I've never practiced NoSQL in a production context (just tested MongoDB and was impressed) but the whole point of NoSQL is being able to save items with varying attributes in the same "document".
Where performance is not a major requirement, as in an ETL type of application, EAV has another distinct advantage: differential saves.
I've implemented a number of applications where an over-arching requirement was the ability to see the history of a domain object from its first "version" to it's current state. If that domain object has a large number of attributes, that means each change requires a new row be inserted into it's corresponding table (not an update because the history would be lost, but an insert). Let's say this domain object is a Person, and I have 500k Persons to track with an average of 100+ changes over the Persons life-cycle to various attributes. Couple that with the fact that rare is the application that has only 1 major domain object and you'll quickly surmize that the size of the database would quickly grow out of control.
An easy solution is to save only the differential changes to the major domain objects rather than repeatedly saving redundant information.
All models change over time to reflect new business needs. Period. Using EAV is but one of the tools in our box to use; but it should never be automatically classified as "bad".
I'm struggling with the same issue. It may be interesting for you to check out the following discussion on two existing ecommerce solutions: Magento (EAV) and Joomla (regular relational structure):
https://forum.virtuemart.net/index.php?topic=58686.0
It seems, that Magento's EAV performance is a real showstopper.
That's why I'm leaning towards a normalized structure. To overcome the lack of flexibility I'm thinking about adding some separate data dictionary in the future (XML or separate DB tables) that could be edited, and based on that, application code for displaying and comparing product categories with new attributes set would be generated, together with SQL scripts.
Such architecture seems to be the sweetspot in this case - flexible and performant at the same time.
The problem could be frequent use of ALTER TABLE in live environment. I'm using Postgres, so its MVCC and transactional DDL will hopefully ease the pain.
I still vote for modeling at the lowest-meaningful atomic-level for EAV. Let standards, technologies and applications that gear toward certain user community to decide content models, repetition needs of attributes, grains, etc.
If it's just about the product catalog attributes and hence validation requirements for those attributes are rather limited, the only real downside to EAV is query performance and even that is only a problem when your query deals with multiple "things" (products) with attributes, the performance for the query "give me all attributes for the product with id 234" while not optimal is still plenty fast.
One solution is to use the SQL database / EAV model only for the admin / edit side of the product catalog and have some process that denormalizes the products into something that makes it searchable.
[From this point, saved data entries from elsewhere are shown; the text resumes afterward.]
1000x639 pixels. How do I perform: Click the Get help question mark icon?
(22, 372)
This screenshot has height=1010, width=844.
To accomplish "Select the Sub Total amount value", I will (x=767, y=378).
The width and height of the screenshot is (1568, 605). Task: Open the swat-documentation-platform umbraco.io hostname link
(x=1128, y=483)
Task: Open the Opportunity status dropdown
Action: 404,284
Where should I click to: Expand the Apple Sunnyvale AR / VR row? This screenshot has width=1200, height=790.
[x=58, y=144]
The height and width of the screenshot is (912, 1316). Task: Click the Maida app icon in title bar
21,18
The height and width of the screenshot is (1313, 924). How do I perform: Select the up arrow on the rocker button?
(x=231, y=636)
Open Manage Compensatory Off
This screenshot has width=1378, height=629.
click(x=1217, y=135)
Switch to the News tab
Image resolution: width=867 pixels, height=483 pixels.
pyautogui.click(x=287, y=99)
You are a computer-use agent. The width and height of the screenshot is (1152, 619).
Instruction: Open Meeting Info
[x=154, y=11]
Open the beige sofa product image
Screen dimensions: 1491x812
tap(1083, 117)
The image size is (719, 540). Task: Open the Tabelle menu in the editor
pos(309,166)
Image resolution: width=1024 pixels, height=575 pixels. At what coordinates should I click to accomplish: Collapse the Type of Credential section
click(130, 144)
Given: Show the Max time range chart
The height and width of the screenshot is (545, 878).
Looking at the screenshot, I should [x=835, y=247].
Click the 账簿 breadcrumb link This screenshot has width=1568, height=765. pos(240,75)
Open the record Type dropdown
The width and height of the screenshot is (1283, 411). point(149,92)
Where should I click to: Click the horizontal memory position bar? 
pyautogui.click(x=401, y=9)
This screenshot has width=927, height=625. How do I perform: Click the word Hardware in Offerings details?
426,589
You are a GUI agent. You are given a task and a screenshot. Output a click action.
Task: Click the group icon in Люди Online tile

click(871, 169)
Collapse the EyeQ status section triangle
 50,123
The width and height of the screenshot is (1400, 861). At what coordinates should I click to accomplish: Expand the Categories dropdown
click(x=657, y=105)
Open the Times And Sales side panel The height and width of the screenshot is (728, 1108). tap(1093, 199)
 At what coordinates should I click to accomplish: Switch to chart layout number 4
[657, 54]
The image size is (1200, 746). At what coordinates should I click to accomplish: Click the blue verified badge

Since you already have attributes and hence it's rather likely that you want faceting, this something could be Solr or ElasticSearch. This approach avoids basically all downsides to the EAV model and the added complexity is limited to serializing a complete product to JSON on update.
EAV has many drawbacks:
Performance degradation over time
Once the amount of data in the application grows beyond a certain size, the retrieval and manipulation of that data is likely to become less and less efficient.
The SQL queries are very complex and difficult to write.
Data Integrity problems.
You can't define foreign keys for all the fields needed.
You have to define and maintain your own metadata.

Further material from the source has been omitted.